Basically, I’m a heathen and my parents — my mom especially — is super unlucky to have a daughter who is anything but a lady. This might be where my mom got all her ideas about heathens, devils and monsters. From her own mom. No matter how hard I try to behave and be good, nothing makes my nana like me.
This year I’m not even going to try. I’m too bitter. I won’t be able to see the boy next door for an entire month, when I have seen him almost every day for the past year.
My footsteps are unenthusiastic as I trudge up to the treehouse for our last evening together for a while.
He’s already there when I climb up, drawing in his pad, and I settle beside him.
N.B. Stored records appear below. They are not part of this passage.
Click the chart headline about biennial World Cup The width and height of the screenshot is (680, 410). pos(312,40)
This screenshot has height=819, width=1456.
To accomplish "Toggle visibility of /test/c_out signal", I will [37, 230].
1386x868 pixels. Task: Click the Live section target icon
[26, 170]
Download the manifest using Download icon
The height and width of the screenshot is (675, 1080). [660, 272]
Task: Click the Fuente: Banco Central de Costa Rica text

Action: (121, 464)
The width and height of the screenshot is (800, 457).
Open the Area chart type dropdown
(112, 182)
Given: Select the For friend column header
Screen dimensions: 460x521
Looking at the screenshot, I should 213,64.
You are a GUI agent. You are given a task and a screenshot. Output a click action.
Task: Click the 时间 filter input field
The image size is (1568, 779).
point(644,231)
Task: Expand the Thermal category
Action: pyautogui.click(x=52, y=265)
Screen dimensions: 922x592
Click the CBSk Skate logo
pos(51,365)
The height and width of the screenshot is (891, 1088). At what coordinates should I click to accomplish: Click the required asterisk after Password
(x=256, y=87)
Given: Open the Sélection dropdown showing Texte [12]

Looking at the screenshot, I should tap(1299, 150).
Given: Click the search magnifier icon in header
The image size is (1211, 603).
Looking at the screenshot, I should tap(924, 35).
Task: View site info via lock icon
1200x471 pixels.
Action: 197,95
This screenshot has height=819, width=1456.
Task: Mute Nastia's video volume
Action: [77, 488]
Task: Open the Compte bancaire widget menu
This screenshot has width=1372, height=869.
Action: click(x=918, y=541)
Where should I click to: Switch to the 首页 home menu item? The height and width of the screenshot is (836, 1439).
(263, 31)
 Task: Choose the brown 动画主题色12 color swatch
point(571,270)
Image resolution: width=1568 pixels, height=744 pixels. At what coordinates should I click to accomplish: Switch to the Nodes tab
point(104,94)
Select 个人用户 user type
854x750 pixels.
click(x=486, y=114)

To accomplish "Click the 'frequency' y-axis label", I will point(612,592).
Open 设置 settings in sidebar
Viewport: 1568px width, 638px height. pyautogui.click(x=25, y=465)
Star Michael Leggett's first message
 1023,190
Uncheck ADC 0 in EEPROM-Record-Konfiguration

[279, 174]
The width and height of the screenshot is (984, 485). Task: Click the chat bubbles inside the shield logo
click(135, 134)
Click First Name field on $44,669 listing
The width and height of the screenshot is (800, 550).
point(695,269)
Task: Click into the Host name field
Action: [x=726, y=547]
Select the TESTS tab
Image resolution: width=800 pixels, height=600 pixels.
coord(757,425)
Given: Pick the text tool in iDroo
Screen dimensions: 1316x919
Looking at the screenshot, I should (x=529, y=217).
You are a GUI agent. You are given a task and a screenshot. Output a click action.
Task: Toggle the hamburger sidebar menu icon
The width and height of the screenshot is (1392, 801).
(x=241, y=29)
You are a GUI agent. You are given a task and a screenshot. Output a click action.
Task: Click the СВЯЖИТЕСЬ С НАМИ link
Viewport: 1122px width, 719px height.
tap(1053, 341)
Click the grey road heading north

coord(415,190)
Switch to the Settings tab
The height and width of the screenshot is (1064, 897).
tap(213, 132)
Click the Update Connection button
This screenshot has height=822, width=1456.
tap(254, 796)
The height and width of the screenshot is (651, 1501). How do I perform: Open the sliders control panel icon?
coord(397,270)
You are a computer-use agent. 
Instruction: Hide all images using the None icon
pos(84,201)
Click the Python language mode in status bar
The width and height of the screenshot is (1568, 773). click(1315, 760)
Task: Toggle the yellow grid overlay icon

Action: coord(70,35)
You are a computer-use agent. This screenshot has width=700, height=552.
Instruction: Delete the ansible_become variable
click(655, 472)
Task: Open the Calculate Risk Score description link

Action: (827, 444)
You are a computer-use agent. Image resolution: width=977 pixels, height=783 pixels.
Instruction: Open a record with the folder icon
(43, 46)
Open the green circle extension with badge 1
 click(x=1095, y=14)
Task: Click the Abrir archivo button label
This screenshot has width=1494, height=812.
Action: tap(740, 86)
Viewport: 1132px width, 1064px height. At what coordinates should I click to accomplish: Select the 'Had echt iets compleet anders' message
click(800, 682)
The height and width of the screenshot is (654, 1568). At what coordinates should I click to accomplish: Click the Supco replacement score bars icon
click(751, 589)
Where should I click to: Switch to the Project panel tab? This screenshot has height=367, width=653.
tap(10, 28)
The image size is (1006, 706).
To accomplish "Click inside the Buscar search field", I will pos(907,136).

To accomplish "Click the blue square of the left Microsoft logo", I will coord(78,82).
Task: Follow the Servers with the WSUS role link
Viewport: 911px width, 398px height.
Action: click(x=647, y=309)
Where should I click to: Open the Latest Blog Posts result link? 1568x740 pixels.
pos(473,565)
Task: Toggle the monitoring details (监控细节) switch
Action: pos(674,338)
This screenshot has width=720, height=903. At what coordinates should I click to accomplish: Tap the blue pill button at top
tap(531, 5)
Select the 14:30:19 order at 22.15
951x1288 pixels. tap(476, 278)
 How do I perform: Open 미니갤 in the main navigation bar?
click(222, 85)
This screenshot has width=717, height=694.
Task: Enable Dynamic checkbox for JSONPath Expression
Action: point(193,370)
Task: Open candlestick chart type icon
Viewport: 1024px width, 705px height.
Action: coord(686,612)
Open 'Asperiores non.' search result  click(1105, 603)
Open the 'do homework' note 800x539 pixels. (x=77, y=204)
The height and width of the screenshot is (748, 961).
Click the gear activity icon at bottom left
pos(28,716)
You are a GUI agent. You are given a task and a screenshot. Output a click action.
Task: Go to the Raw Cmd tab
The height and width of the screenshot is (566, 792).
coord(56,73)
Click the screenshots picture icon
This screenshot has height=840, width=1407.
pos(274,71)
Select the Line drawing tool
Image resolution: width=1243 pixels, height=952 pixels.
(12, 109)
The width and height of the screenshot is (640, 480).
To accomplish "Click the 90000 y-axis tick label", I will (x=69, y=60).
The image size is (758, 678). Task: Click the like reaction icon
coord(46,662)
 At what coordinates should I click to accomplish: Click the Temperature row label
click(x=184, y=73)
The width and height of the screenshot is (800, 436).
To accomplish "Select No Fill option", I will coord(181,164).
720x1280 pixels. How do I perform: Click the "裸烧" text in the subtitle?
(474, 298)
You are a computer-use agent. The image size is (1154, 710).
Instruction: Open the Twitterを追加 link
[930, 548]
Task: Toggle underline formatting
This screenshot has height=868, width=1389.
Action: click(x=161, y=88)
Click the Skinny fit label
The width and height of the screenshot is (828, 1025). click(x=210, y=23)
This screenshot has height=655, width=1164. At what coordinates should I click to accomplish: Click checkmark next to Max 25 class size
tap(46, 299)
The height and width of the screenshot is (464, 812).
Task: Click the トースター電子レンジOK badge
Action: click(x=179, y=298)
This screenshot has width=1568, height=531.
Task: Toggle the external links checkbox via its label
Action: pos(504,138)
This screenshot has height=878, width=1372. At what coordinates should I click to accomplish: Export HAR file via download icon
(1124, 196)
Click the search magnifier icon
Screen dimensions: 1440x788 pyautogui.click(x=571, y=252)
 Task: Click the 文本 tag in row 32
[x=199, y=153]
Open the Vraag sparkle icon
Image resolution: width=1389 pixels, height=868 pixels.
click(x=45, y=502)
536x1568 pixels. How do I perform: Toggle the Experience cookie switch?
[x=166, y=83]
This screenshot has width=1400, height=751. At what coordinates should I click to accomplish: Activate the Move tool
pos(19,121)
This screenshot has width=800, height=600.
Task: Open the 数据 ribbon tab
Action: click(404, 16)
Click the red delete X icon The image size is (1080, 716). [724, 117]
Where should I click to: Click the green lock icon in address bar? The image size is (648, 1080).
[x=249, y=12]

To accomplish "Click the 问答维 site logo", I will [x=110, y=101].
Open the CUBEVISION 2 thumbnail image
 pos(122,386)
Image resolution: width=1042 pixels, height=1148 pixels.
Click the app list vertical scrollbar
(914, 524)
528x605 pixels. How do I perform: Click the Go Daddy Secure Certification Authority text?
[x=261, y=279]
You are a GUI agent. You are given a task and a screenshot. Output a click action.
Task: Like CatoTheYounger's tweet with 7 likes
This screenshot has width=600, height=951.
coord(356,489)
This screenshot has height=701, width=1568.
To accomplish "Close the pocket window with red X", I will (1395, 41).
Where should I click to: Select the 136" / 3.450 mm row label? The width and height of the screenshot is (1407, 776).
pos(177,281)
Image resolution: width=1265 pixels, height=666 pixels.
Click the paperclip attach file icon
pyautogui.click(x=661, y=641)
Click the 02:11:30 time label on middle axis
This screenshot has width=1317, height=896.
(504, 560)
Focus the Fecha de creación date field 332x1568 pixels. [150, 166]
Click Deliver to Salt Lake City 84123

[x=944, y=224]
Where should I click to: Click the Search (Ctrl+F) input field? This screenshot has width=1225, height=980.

I’m so lethargic and depressed that all I want to do is put my head on his shoulder, settle my nose in the hollow of his throat and play with his silver cross. I want him to nuzzle his cheek in my hair and fit his arms around the dip of my waist.
He makes me feel safe and warm. His body is so solid and hard and firm that I know nothing can touch me while I’m touching him.
Though I don’t know when we graduated to sitting like this — maybe it was around Christmas when the air used to be so cold that I needed his soft sweaters and warm chest — but this is how we sit now. I’ve often wondered if friends sit like this. If friends talk in whispers like we do. Other times I think that everything is so natural to us that why should I question it.
Before I can move closer to him though, he fishes something out of his backpack. It’s a cellphone. A tiny flip phone that people used years ago.
“I’m not allowed to have a phone until I go to high school,” I tell him, staring down at it like I’ve never seen a cellphone before. It’s true though. I can’t have any electronic gadgets until I’m fourteen and in high school. I use my dad’s computer to do homework, or go old-style: library.
“I know.” He starts pressing buttons. “See, that’s why I got you a small one so you can hide it easily. Keep it on you all the time, got it? You don’t want people accidentally finding it lying somewhere. And I put in my number already, okay?”
“You want me to bring it with me to my nana’s house?”
Dumb question. I know. But I can’t bring myself to ask the right ones. I’m too anxious, whereas only a few seconds ago, I was too tired to even want to breathe.
“Yeah,” he says cautiously.
“Why?”
“Why do you think?” His voice is sharp and his features even sharper.
I swallow. “I-I don’t…”
His sigh is frustrated. Shaking his head, he throws the phone inside his backpack. “Forget it.”
I put my hand on his shoulder, my fingers tracing the softness of his t-shirt, the firm muscles. For some reason, I want to touch those muscles without the fabric. It jars me, completely throws me off, so I take my hand back and wring it in my lap.
“Abel, don’t be mad. Please?” I whisper apologetically. “I’m leaving tomorrow. I don’t want to fight.”
He scoffs as he zips up his bag, almost tearing it apart in the process. “Look, it was stupid anyway. I thought we could keep in touch while you’re gone. Talk or text or something. I thought it’d make things easier. Bearable. But I guess this is kinda too much.”
I go up to my knees and cup his cheek; I’m dying to anyway. His jaw is pulsing as he looks up at me. “Make what bearable?”
“Don’t you know?”
His Adam’s apple vibrates with his words, just like my heart. “Tell me anyway.”
Abel grips my wrist tightly. I rub my thumb across his cheek, trying to loosen up his expression. It’s so fierce and straining.
“Ever since you told me you were leaving for a fucking month, I haven’t been able to sleep. Because I feel like if I close my eyes, you’ll be gone. I don’t wanna miss a single moment of you being in the next house so like a fucking perv, I keep staring at your dark window, imagining you asleep in your bed, praying to God that…” His thumb grazes the flickering pulse on my wrist. “That somehow my Pixie is dreaming about me.”
My Pixie. He said… my Pixie. I’m his, aren’t I?
My pulse jumps. I bet he can feel it on his thumb, sticking out of my skin, trying to break free with every leap it makes.
As I look down at him and his intense expression, I realize this is the big bang. This is how boys with golden hair and angry expressions crash into your life. This is how stars collide and worlds are made. This is how all love stories start.